Written by Jeff Bushke
I drove East on Airport Way, at 3:40 AM on Tuesday. There was no traffic and the stop lights all gave me a “green”, until I reached Cushman Ave. Just a few more blocks and then I would arrive at the Empress Theater just before the top of the hour.
I was about to embark on a journey that took me back 45 years. The objective was to read “The Merchant of Venice” by William Shakespeare.
The last time I did this I was in my high school English class, it was Juneau, '67. Everyone knows Juneau, the capital of Alaska, however, the city of which I speak is located in central Wisconsin.
Mrs.

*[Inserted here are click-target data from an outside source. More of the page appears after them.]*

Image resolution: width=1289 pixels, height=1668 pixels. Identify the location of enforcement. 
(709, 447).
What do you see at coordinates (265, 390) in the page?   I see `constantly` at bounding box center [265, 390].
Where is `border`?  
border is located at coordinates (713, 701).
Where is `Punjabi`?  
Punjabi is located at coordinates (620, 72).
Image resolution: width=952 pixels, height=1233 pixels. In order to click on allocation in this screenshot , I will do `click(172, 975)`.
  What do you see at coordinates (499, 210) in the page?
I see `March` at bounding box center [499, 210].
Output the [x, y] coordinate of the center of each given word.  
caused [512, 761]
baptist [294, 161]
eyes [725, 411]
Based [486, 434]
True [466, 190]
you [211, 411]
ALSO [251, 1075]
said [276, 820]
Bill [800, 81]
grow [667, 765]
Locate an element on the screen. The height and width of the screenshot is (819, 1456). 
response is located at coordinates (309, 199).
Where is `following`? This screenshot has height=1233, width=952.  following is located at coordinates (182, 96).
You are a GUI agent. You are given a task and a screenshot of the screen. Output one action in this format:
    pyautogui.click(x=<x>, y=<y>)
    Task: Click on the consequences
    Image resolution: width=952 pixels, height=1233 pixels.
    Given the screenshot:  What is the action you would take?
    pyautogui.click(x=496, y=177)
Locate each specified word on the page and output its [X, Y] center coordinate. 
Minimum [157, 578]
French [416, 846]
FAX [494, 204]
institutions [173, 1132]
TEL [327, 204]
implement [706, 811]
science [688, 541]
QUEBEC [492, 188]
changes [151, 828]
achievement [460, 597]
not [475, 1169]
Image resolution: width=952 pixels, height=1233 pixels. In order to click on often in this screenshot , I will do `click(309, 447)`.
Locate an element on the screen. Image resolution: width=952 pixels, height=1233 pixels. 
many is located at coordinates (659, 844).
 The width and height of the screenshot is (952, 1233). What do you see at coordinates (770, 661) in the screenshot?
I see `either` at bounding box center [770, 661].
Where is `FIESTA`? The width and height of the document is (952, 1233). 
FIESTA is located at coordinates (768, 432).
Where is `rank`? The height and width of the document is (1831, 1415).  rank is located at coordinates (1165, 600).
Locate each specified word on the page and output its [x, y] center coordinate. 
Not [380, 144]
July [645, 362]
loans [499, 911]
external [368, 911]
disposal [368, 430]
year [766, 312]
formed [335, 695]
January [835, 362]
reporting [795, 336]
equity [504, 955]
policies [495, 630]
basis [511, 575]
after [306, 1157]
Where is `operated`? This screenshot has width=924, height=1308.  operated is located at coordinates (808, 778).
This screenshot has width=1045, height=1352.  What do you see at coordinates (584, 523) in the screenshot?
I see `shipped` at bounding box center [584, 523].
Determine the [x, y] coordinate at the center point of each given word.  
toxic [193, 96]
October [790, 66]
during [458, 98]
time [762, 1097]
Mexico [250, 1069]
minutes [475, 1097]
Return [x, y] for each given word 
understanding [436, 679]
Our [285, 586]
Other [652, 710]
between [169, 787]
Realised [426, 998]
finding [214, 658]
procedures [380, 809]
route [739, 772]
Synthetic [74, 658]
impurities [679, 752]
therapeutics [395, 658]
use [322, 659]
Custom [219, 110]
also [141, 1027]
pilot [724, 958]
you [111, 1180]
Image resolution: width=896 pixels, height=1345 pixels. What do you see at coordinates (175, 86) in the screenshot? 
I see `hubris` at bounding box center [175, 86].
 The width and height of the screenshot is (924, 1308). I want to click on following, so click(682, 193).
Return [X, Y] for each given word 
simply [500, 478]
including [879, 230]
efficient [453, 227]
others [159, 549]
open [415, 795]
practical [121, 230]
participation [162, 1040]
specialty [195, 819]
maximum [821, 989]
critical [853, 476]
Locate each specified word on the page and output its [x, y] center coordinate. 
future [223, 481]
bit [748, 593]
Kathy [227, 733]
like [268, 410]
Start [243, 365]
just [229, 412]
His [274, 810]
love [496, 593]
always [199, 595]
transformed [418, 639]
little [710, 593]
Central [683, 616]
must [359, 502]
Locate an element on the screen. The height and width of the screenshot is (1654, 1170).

Breamer was the teacher all those years ago. I did not understand, why we had to read words written eons ago? I still recall the emphasis placed on Portia’s mercy speech. These words reflect the heart and soul of the play:
“The quality of mercy is not strain'd,
It droppeth as the gentle rain from heaven
Upon the place beneath: it is twice blest;
It blesseth him that gives and him that takes”
These four lines had faded from my memories over the years. My recent reading of the play has allowed these fond memories of days gone by, to resurface to the forefront of my consciousness.
I walked up the thread-bare carpet cushioning the steps of the Empress Theater.
The room is illuminated by four banker’s lamps with green shades. A large thick book of the complete works of Shakespeare sat lonely, in front of each of the other twenty empty chairs.
This was my first time reading at the Bard-a-thon. The words weren’t as cumbersome as I had remembered from my youth. Four people joined together to read some of the greatest words ever written. Two hours and 40 minutes elapsed until the last line of the play was read aloud. I felt a kinship with the others, for we shared a common goal in keeping the spirit of Shakespeare alive.
I miss my old friends from Juneau, and I mouthed a silent “Thank You” to Mrs. Breamer for her effort to share with her class the wonderful words of a world master. I also said a “Thank You” to Bard-a-thon for digging deep into my past and lifting up some joyous memories.